----- RECORDED DATA

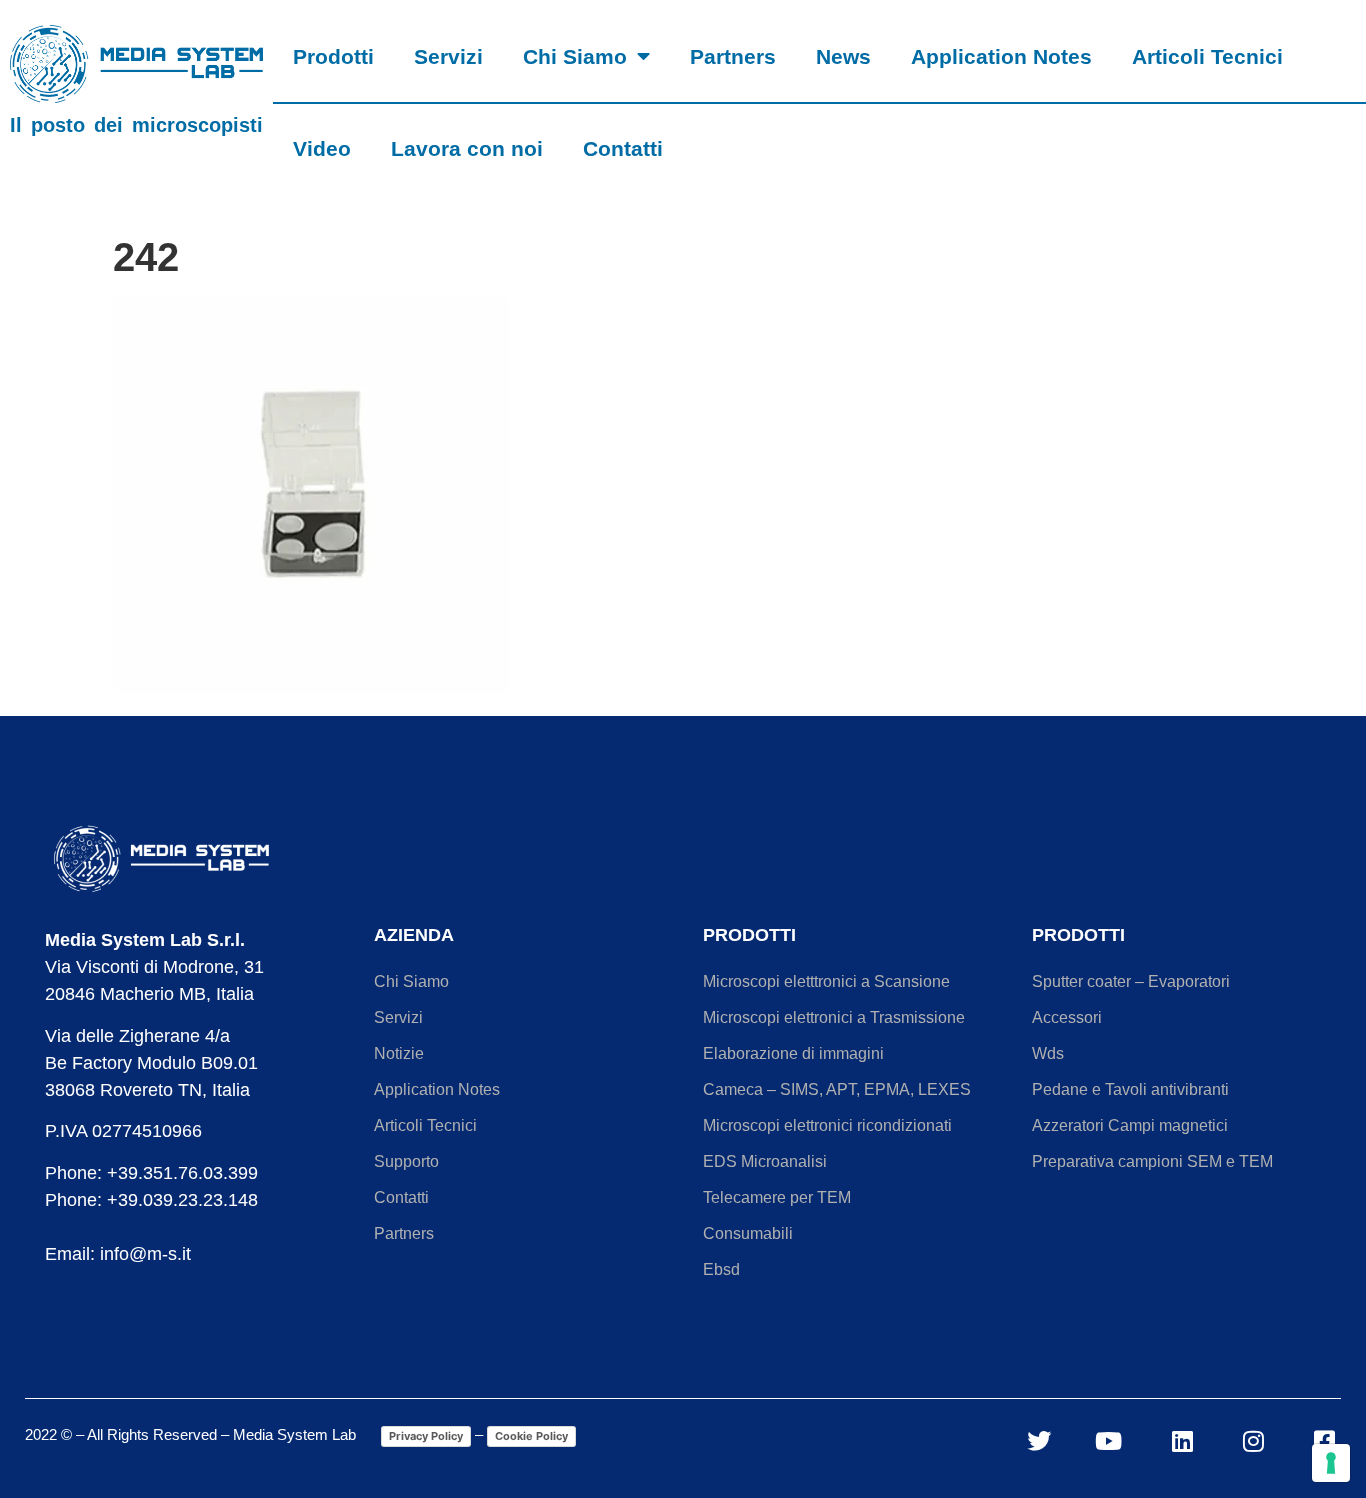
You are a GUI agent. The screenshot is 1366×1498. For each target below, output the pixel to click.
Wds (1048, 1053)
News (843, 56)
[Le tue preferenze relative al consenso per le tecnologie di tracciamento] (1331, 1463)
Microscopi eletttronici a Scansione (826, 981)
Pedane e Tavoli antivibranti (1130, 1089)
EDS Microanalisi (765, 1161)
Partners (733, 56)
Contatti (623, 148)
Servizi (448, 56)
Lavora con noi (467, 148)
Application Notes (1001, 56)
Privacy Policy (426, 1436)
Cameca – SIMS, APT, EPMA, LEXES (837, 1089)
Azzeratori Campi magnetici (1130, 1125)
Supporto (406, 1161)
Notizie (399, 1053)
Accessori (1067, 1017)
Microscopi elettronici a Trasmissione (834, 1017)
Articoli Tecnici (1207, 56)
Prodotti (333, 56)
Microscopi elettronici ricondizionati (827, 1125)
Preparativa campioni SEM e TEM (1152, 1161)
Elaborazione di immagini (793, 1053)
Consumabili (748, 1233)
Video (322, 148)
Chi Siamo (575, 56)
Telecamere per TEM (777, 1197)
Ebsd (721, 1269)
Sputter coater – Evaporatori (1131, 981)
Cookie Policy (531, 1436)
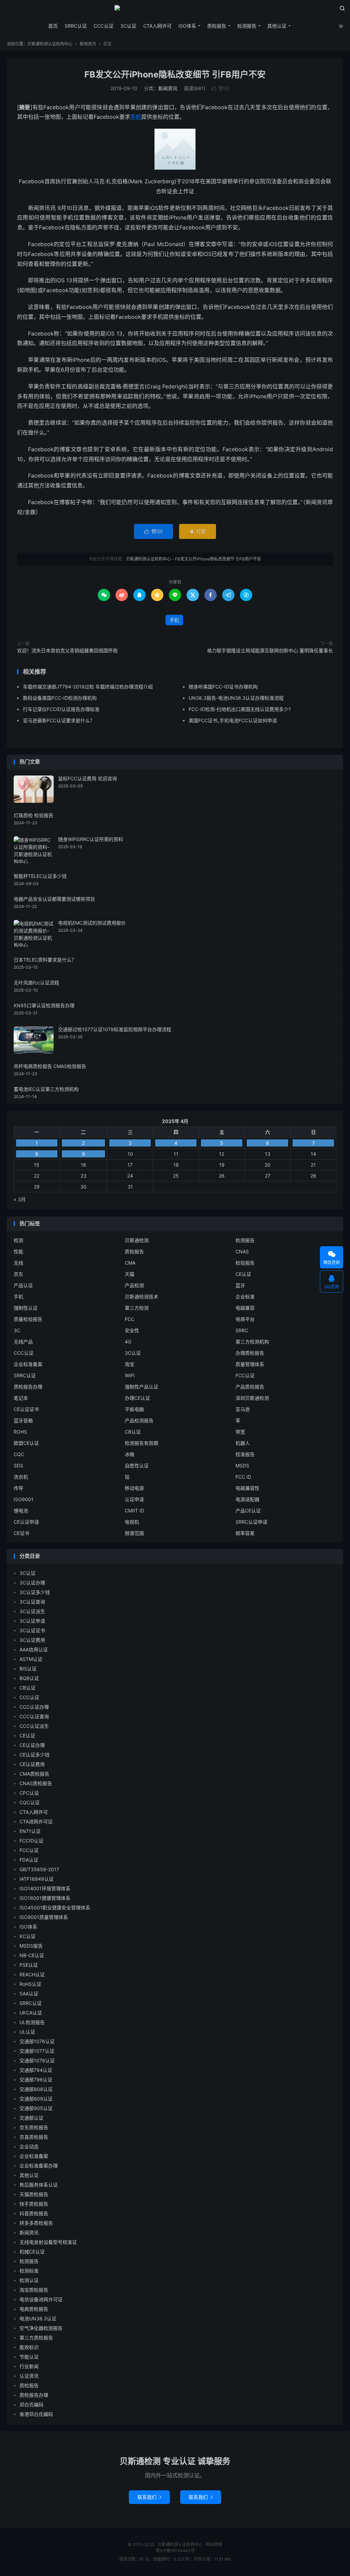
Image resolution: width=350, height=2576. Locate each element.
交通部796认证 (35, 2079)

----------

**TASK GOAL:** Would you copy the lines above exactly, starting with the one that has "EDS Microanalisi (765, 1161)" and ending with the one that has "Image resolution: width=350, height=2576.", both included, without the pictures?

**EXERCISE SOLUTION:**
EDS Microanalisi (765, 1161)
Partners (733, 56)
Contatti (623, 148)
Servizi (448, 56)
Lavora con noi (467, 148)
Application Notes (1001, 56)
Privacy Policy (426, 1436)
Cameca – SIMS, APT, EPMA, LEXES (837, 1089)
Azzeratori Campi magnetici (1130, 1125)
Supporto (406, 1161)
Notizie (399, 1053)
Accessori (1067, 1017)
Microscopi elettronici a Trasmissione (834, 1017)
Articoli Tecnici (1207, 56)
Prodotti (333, 56)
Microscopi elettronici ricondizionati (827, 1125)
Preparativa campioni SEM e TEM (1152, 1161)
Elaborazione di immagini (793, 1053)
Consumabili (748, 1233)
Video (322, 148)
Chi Siamo (575, 56)
Telecamere per TEM (777, 1197)
Ebsd (721, 1269)
Sputter coater – Evaporatori (1131, 981)
Cookie Policy (531, 1436)
Image resolution: width=350, height=2576. Locate each element.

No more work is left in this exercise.